Abstract

We investigated age-related effects in cross-modal interactions using tasks assessing spatial perception and object perception. Specifically, an audio-visual object identification task and an audio-visual object localisation task were used to assess putatively distinct perceptual functions in four age groups: children (8-11 years), adolescents (12-14 years), young and older adults. Participants were required to either identify or locate target objects. Targets were specified as unisensory (visual/auditory) or multisensory (audio-visual congruent/audio-visual incongruent) stimuli. We found age-related effects in performance across both tasks. Both children and older adults were less accurate at locating objects than adolescents or young adults. Children were also less accurate at identifying objects relative to young adults, but the performance between young adults, adolescents and older adults did not differ. A greater cost in accuracy for audio-visual incongruent relative to audio-visual congruent targets was found for older adults, children and adolescents relative to young adults.
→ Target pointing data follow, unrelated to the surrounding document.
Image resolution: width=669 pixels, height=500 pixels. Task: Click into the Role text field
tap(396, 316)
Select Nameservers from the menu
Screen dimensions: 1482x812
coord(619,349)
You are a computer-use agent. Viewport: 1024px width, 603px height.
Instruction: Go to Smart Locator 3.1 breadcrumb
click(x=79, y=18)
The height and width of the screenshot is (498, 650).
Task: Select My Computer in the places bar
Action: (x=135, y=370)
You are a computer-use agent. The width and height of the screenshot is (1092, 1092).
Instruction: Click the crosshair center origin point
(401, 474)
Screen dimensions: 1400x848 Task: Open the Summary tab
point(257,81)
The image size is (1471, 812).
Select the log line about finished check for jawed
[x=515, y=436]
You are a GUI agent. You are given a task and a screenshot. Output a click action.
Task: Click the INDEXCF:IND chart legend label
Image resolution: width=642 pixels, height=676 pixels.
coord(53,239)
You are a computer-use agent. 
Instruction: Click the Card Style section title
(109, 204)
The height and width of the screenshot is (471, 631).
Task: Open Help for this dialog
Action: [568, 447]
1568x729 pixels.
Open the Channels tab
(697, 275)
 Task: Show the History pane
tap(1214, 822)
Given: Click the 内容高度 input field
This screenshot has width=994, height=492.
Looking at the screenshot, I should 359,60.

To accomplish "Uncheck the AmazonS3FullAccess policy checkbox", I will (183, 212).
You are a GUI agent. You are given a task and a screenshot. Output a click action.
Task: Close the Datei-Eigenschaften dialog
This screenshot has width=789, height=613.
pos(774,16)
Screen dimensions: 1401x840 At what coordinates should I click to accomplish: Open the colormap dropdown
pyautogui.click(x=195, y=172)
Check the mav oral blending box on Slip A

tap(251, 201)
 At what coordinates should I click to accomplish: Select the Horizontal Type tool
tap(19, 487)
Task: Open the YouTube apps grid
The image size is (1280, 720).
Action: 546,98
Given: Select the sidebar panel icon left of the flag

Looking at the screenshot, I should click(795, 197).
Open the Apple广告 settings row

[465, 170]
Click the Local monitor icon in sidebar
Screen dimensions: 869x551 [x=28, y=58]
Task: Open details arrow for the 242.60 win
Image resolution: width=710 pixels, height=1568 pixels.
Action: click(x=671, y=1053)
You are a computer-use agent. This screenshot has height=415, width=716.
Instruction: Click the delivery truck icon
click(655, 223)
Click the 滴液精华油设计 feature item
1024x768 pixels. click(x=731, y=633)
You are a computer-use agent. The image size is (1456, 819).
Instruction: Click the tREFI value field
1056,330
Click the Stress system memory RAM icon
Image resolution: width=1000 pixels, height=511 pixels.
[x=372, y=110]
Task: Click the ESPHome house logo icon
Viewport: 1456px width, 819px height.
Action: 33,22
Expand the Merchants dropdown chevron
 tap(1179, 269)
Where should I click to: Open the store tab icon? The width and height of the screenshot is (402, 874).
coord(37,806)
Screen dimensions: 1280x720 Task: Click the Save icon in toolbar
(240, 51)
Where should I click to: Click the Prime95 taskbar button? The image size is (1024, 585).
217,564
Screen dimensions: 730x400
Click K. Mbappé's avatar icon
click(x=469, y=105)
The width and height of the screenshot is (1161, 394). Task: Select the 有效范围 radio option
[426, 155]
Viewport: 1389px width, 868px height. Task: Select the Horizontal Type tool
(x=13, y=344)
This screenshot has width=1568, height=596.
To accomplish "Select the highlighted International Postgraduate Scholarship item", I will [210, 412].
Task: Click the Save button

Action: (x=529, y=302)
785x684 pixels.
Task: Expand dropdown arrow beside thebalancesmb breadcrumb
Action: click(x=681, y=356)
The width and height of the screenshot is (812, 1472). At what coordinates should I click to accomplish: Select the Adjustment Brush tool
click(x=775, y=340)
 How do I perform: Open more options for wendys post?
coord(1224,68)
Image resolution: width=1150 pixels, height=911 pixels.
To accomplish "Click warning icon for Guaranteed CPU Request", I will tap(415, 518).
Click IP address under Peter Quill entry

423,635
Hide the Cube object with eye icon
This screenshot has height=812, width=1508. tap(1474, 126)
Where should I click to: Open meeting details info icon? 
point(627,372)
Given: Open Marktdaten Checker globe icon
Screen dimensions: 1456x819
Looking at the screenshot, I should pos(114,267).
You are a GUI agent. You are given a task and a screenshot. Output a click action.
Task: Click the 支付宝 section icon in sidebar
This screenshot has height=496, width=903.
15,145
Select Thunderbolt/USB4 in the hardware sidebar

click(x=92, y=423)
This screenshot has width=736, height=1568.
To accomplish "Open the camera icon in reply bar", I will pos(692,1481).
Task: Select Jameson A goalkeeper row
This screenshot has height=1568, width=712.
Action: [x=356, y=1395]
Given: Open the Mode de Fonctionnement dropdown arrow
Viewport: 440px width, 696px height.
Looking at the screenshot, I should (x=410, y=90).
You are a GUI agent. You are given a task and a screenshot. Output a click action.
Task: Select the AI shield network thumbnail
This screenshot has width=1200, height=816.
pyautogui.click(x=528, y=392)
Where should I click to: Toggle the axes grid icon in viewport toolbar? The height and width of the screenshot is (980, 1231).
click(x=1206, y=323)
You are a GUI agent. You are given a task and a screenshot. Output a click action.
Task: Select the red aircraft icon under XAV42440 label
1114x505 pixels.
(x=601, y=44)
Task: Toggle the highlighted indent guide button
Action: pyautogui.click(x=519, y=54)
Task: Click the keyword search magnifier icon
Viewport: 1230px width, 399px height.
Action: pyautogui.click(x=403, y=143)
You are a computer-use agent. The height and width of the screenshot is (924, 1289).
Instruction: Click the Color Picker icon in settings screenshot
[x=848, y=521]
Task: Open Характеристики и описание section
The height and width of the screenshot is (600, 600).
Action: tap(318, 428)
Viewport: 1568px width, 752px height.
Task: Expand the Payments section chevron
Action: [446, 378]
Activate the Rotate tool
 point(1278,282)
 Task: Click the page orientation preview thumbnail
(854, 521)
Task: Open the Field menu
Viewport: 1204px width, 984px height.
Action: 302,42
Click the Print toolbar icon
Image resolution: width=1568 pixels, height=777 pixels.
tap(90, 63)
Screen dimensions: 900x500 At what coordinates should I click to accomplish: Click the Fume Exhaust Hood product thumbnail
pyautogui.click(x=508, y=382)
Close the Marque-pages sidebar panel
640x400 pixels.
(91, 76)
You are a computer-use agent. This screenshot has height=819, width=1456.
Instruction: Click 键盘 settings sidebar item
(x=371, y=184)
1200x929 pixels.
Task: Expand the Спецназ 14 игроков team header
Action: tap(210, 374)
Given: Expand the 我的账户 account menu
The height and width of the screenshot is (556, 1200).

However, we failed to find a benefit in performance for any age group in either the identification or localisation task for audio-visual congruent targets relative to visual-only targets. Our findings suggest that visual information dominated when identifying or localising audio-visual stimuli. Furthermore, on the basis of our results, object identification and object localisation abilities seem to mature late in development and that spatial abilities may be more prone to decline as we age relative to object identification abilities. In addition, the results suggest that multisensory facilitation may require more sensitive measures to reveal differences in cross-modal interactions across higher-level perceptual tasks.